31 Juli 2008

Narasi buku satu

Share

Sajak-sajak Teguh Trianton

Narasi buku satu

+ Kitab perjanjian itu telah melingkar di telunjuk kiriku. Sejurus angin lalu, telah kububuhkan penyesalan, meneguhkan norma yang membelitku, mengharamkan wangiku berbagi mawar.

- Bukankah nafasmu tersangkut ribuan puisi?

+ Ya, tetapi, ya, bukankah sesalku terlindungi. Sebab telunjuk yang kanan menumpu ikatan delapan penjuru arah mata angan pada lima kunci sorga.

Dan kau yang memapahku pada kesetiaan waktu, menemani bulir, mengeja rindu tanah retak yang menjadi basah oleh tengadah telunjuk kanan, saat rakaat penutup menghempaskan nafasnya.
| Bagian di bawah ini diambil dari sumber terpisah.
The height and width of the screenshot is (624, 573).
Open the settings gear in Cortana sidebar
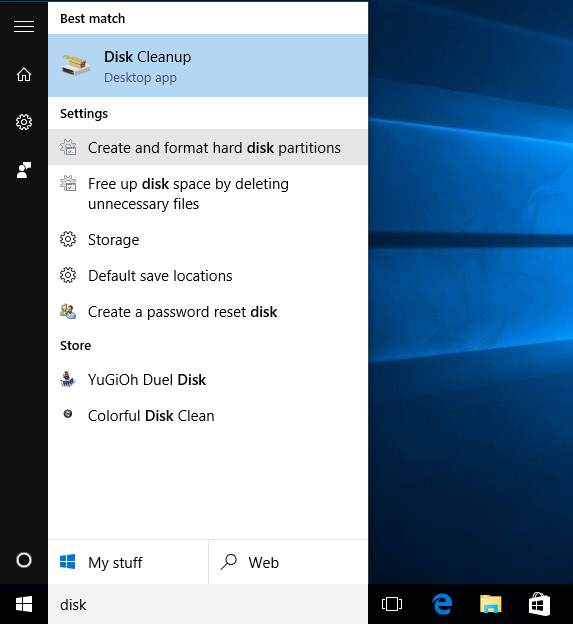click(x=24, y=122)
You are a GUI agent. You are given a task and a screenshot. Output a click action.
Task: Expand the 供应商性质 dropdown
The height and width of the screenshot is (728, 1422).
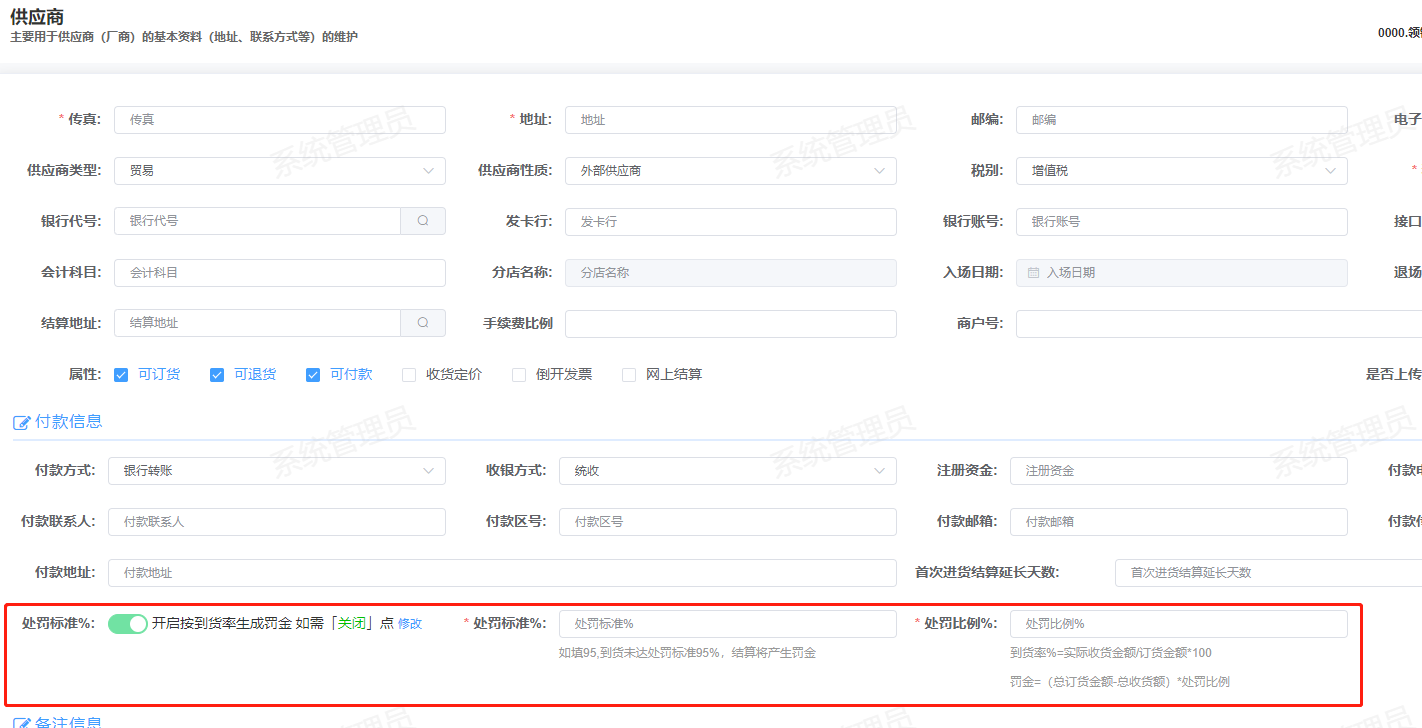[730, 171]
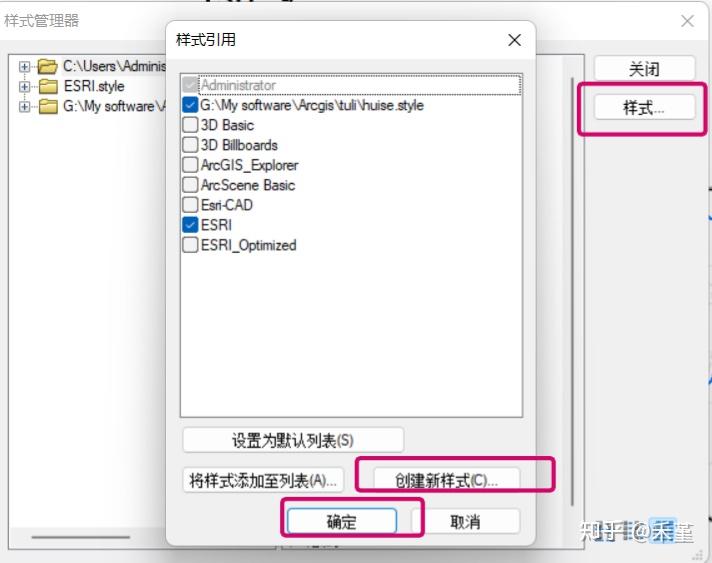Check the ArcScene Basic style

click(x=190, y=185)
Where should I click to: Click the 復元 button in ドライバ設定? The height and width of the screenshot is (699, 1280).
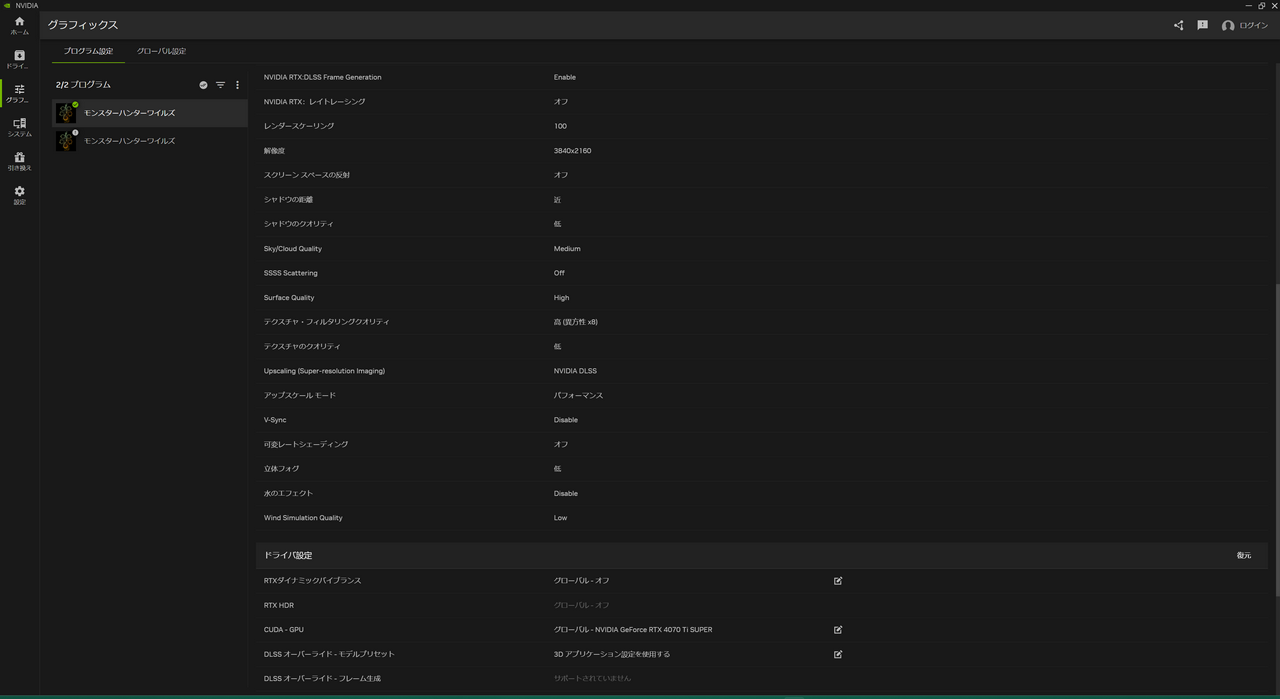(1243, 555)
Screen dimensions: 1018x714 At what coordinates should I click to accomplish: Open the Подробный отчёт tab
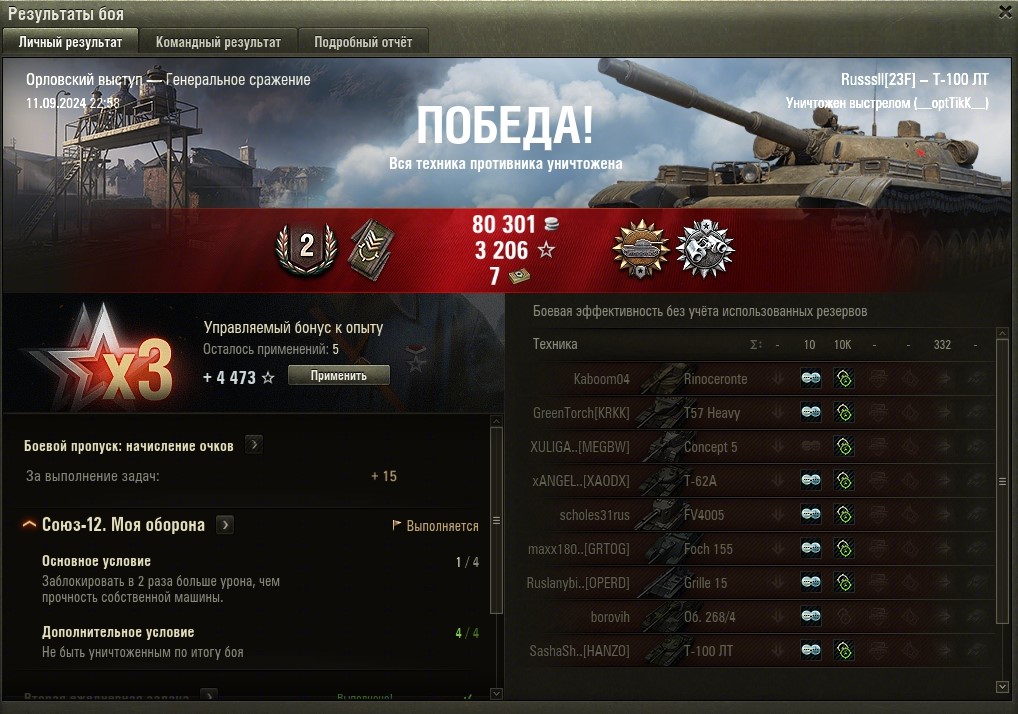[x=363, y=42]
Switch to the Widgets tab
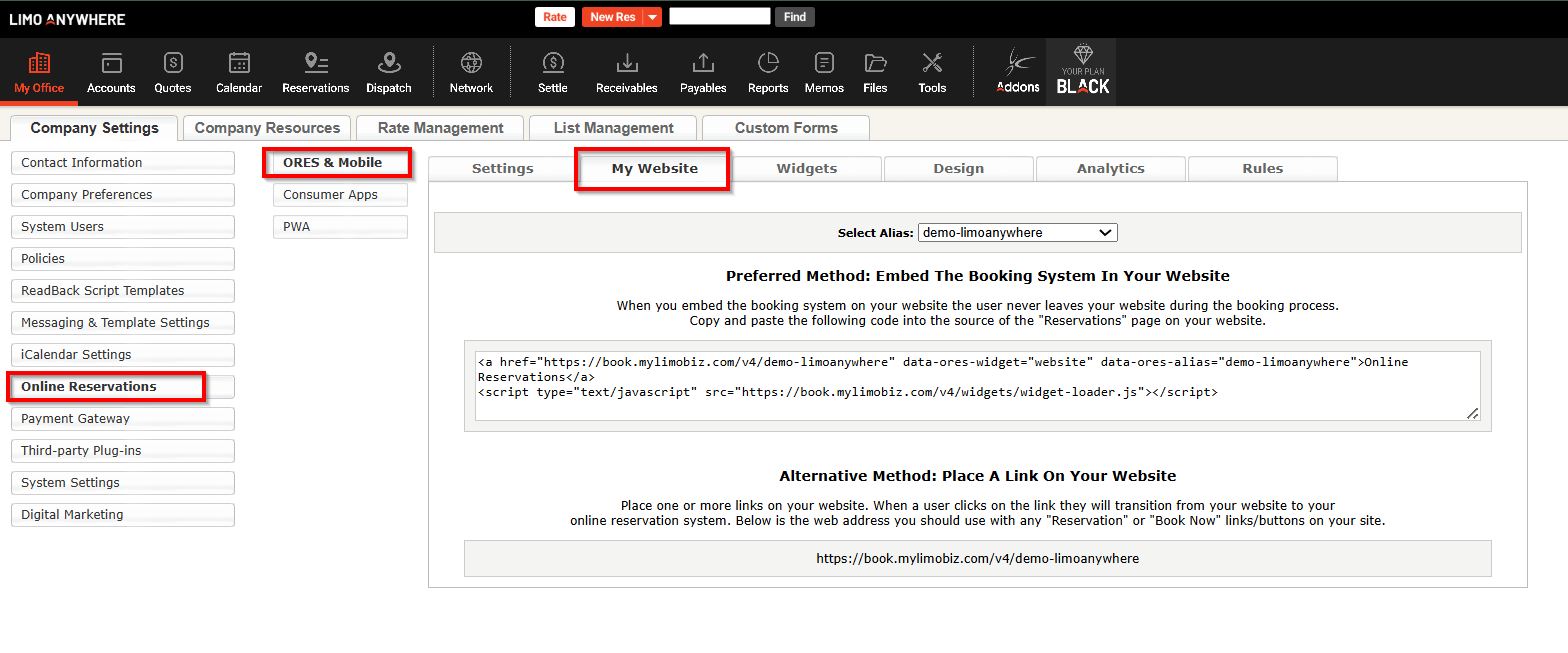The width and height of the screenshot is (1568, 653). click(x=806, y=169)
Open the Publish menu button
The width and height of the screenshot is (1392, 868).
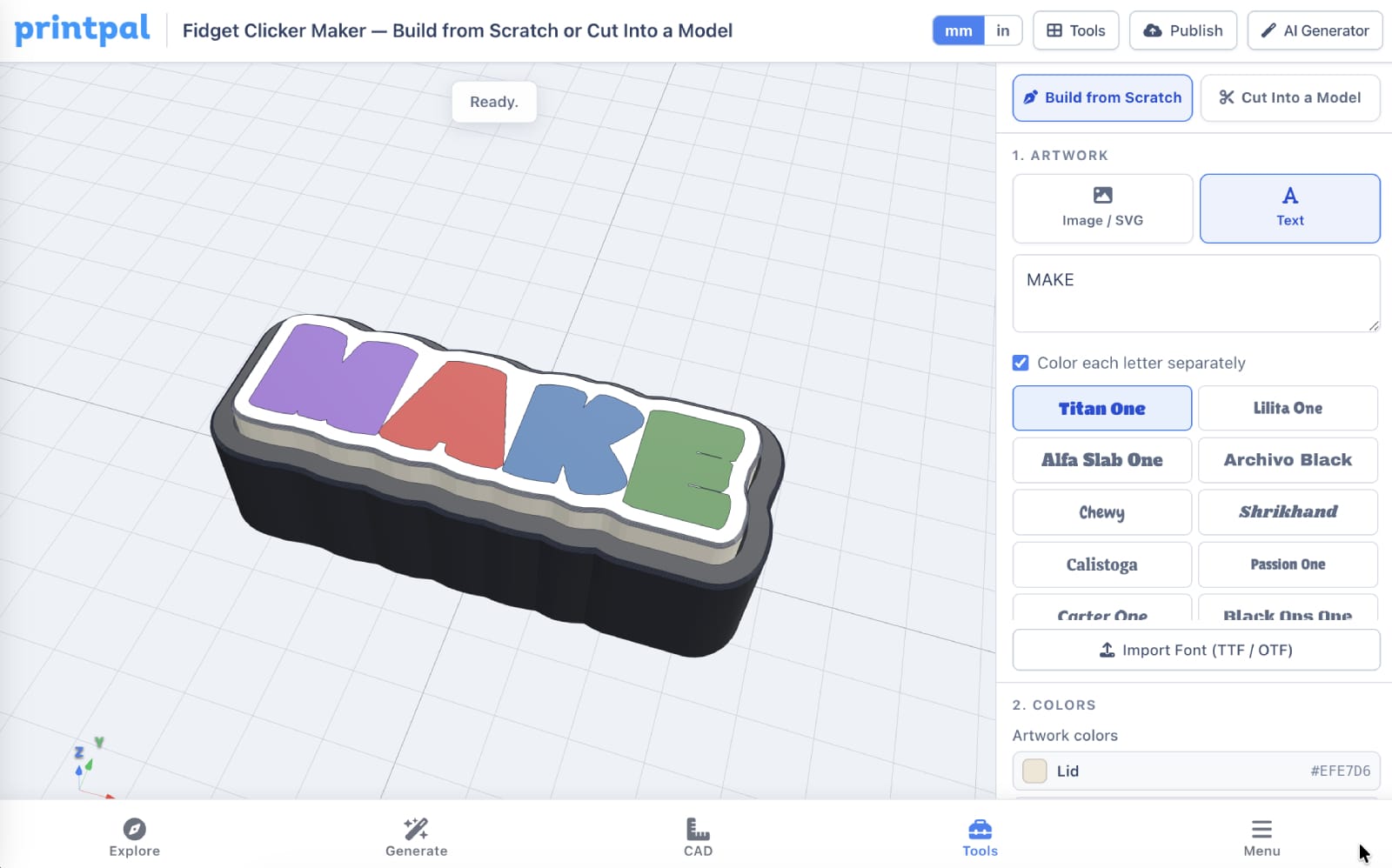click(1182, 30)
- Kita masih saja terdiam dalam percakapan batin, saling melafal rasa, menusuk teduh mata. Melingkarkan lengan erat-erat pada pinggang sejarah, agar tak satu pun huruf lepas dari biografi ini.

***

+ Hawa, jangan salahkan aku yang menggantung lamunan pada rapuh kelir jiwa, jika sekedar bayang wajahmu pun tak kau ikhlaskan untuk dibingkai dengan sajak-sajak ini.

- Lebih dari apa, kau bukanlah perupa yang pandai mengukir cinta dengan kata-kata.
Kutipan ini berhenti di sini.